(Collected data)
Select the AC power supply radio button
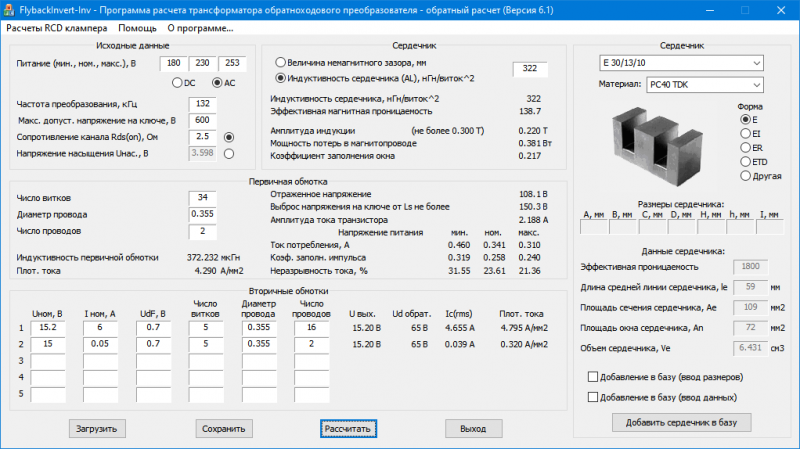800x449 pixels. (x=218, y=82)
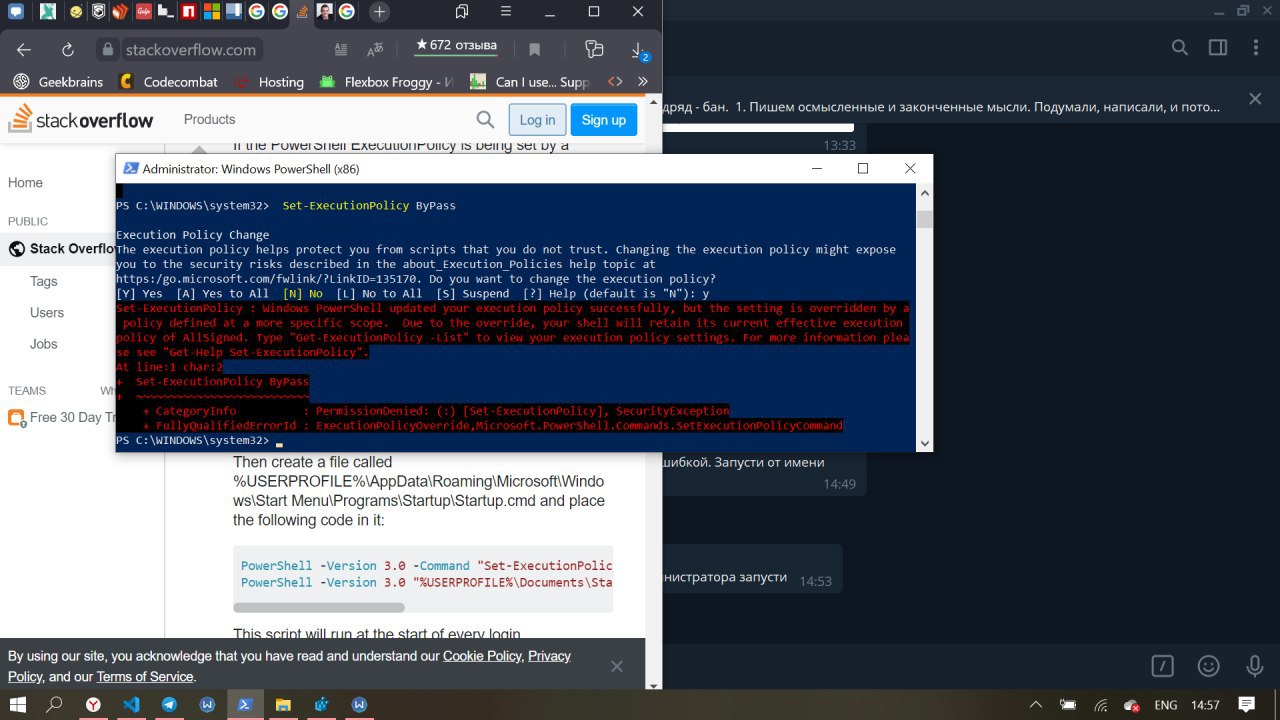Toggle Telegram right side panel icon
This screenshot has width=1280, height=720.
[x=1218, y=48]
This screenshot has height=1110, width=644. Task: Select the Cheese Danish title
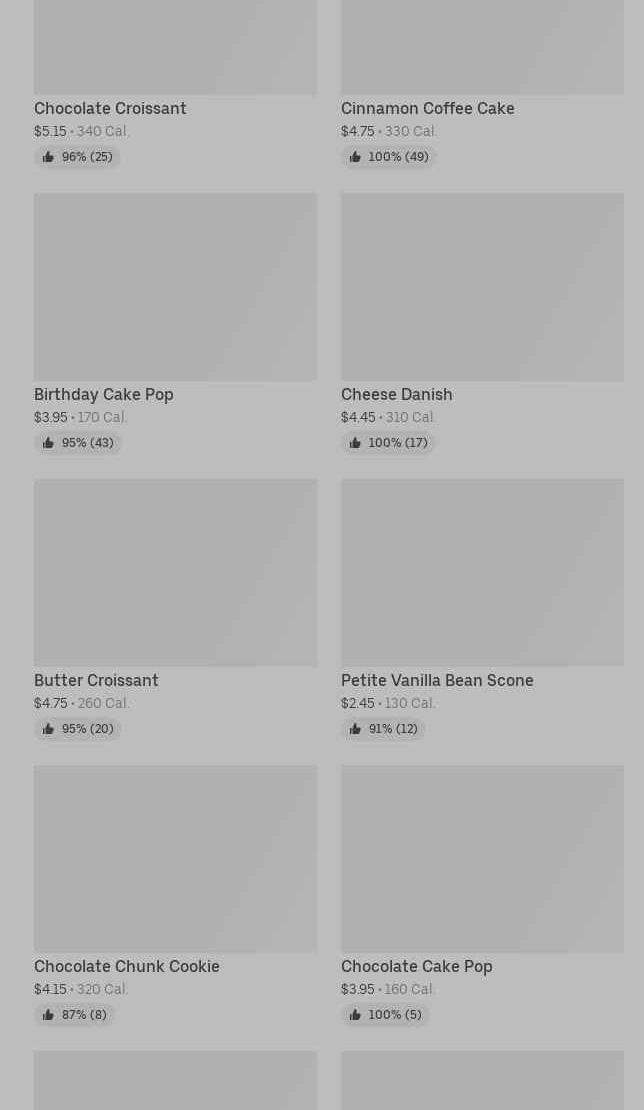click(396, 394)
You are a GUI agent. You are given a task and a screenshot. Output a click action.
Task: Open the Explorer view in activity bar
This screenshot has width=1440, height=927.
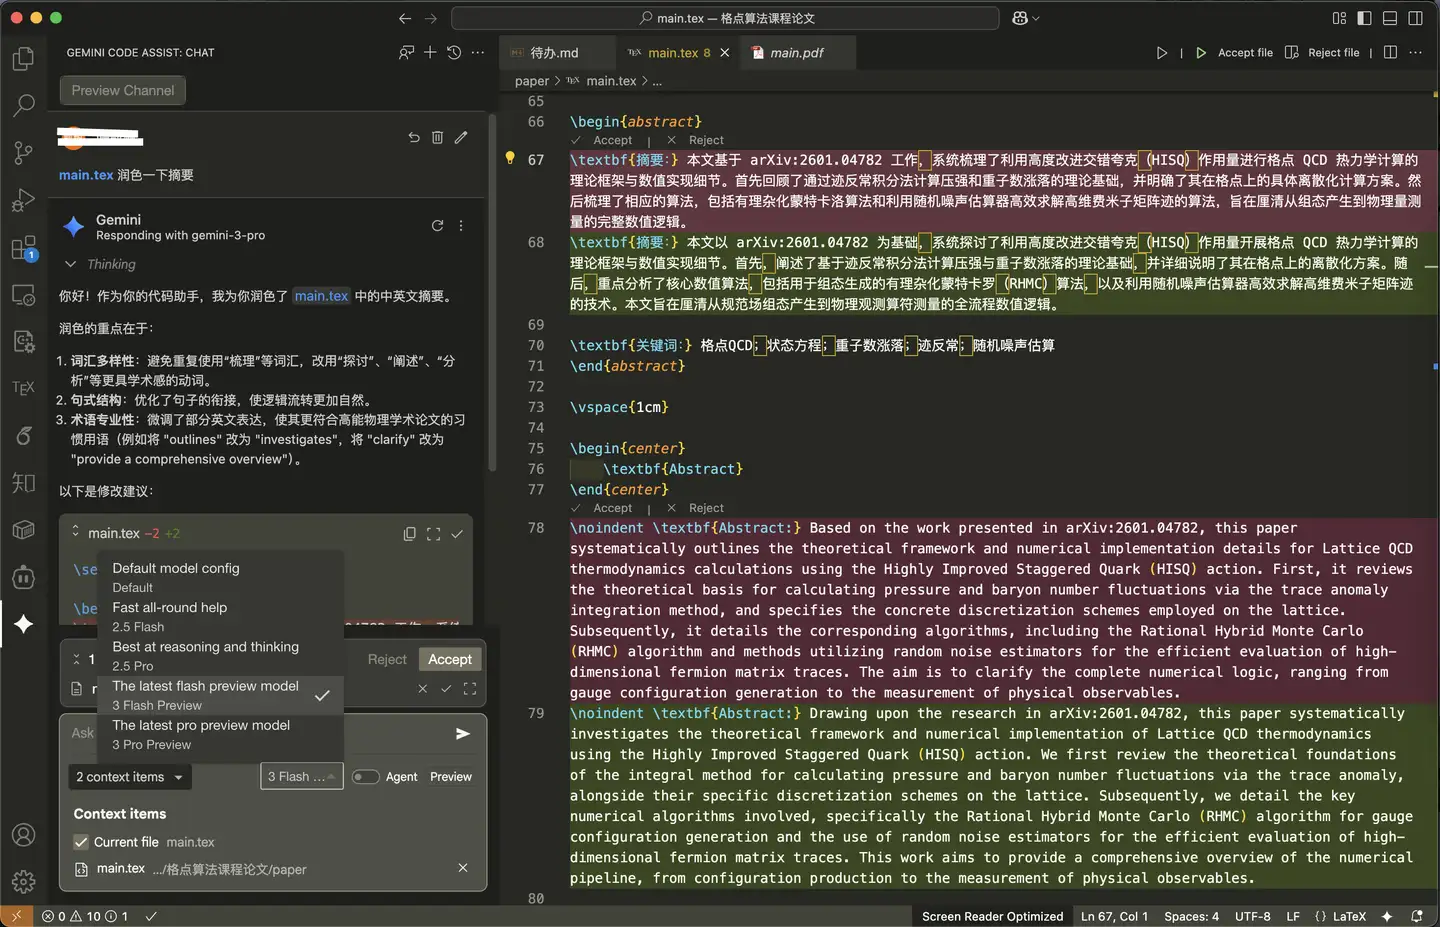pyautogui.click(x=23, y=59)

* _Exercise goal_: Write out the lines that run from the line containing "You are a GUI" to the end of the entries, inclusive, exactly as written. Skip every picture.

* _Solved problem_:
You are a GUI agent. You are given a task and a screenshot. Output a click action.
Task: Open the Explorer view in activity bar
This screenshot has width=1440, height=927.
pyautogui.click(x=23, y=59)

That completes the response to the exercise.